Et ce alors que les autorités iraniennes filtrent déjà depuis des années Internet, et avaient même imposé de dures restrictions pendant la guerre avec Israël, de nombreux sites internet et applications devenant partiellement voire totalement inaccessibles.

Compte tenu de l’impact important des mesures de brouillage sur la vie des citoyens, M. Chitsaz a suggéré que l’Iran adopte des alternatives au GPS.

Dans une déclaration en juillet au quotidien Ham Mihan, il a suggéré notamment le système satellitaire chinois BeiDou qui s’impose comme un concurrent mondial du GPS.
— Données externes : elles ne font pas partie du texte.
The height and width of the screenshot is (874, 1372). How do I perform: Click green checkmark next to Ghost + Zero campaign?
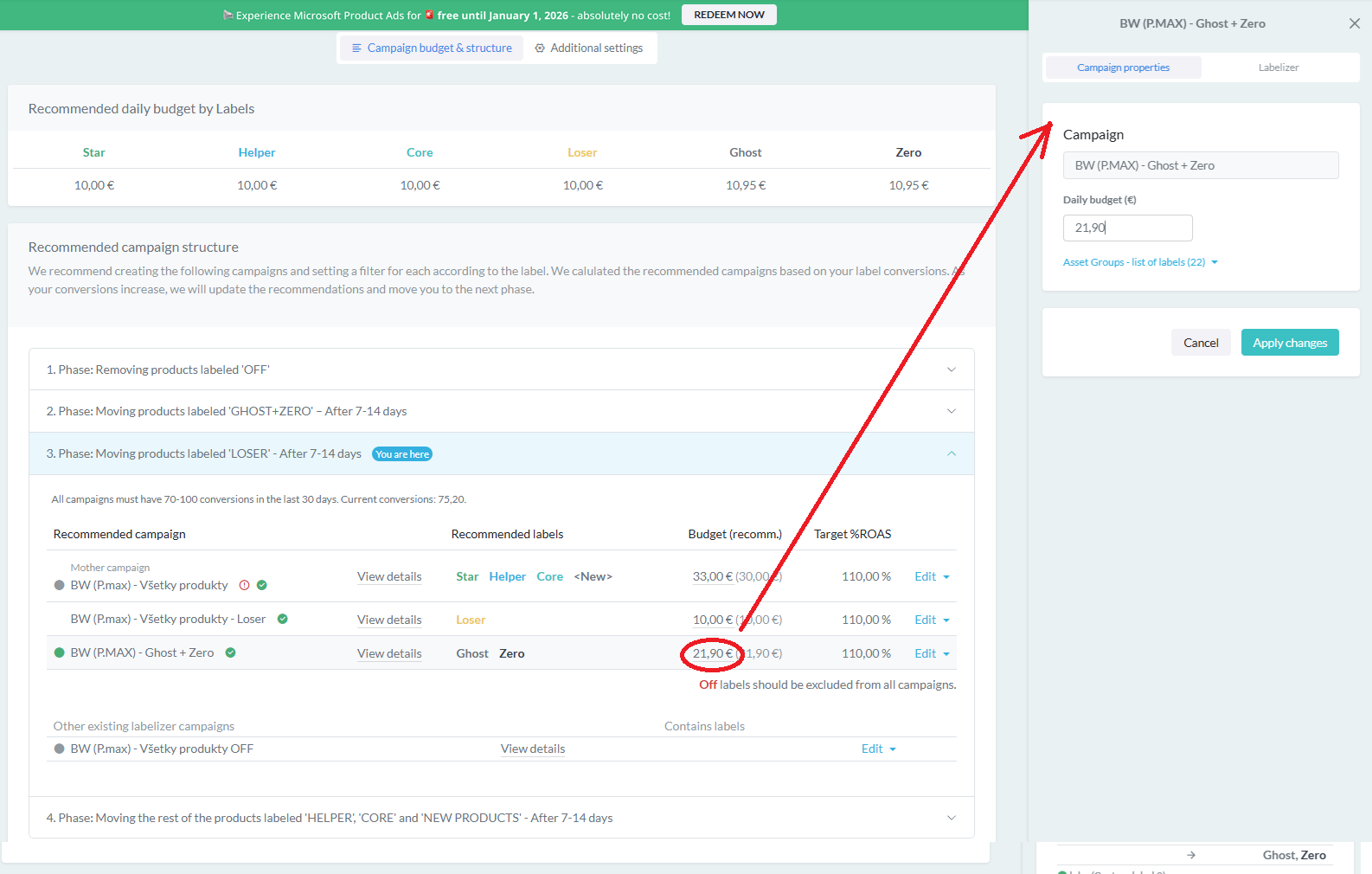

Selon lui, l’Iran prépare un programme pour que certains services de localisation, dans les transports, l’agriculture et l’Internet des objets, migrent progressivement du GPS vers BeiDou.

«Avenir incertain»

Toutefois, les experts soulignent que le remplacement du GPS sera complexe.

«Cela exigerait des infrastructures importantes et coûteuses», a déclaré Amir Rashidi, du groupe américain Miaan, rappelant que l’Iran reste actuellement « extrêmement vulnérable dans le cyberespace ».

Les experts en cybersécurité doutent en outre que le brouillage des services GPS ait des effets défensifs efficaces.

Affirmant que l’Iran était sur le point de se doter de la bombe atomique, Israël, allié des États-Unis, l’a attaqué le 13 juin, bombardant des centaines de sites militaires et nucléaires et tuant les plus hauts gradés du pays ainsi que des scientifiques du nucléaire.

L’Iran, qui dément vouloir fabriquer l’arme atomique mais défend son droit à un programme nucléaire civil, avait riposté avec des tirs de missiles et de drones vers Israël.

Alors que les autorités israéliennes n’ont pas exclu de mener d’autres frappes sur l’Iran, des Iraniens ne cachent pas leur inquiétude.

«Nous ne savons pas si la guerre éclatera à nouveau ni ce qui se passera ensuite (…) l’avenir est incertain», a déclaré Mohammad Hossein Ghanbari, chauffeur Snapp de 32 ans.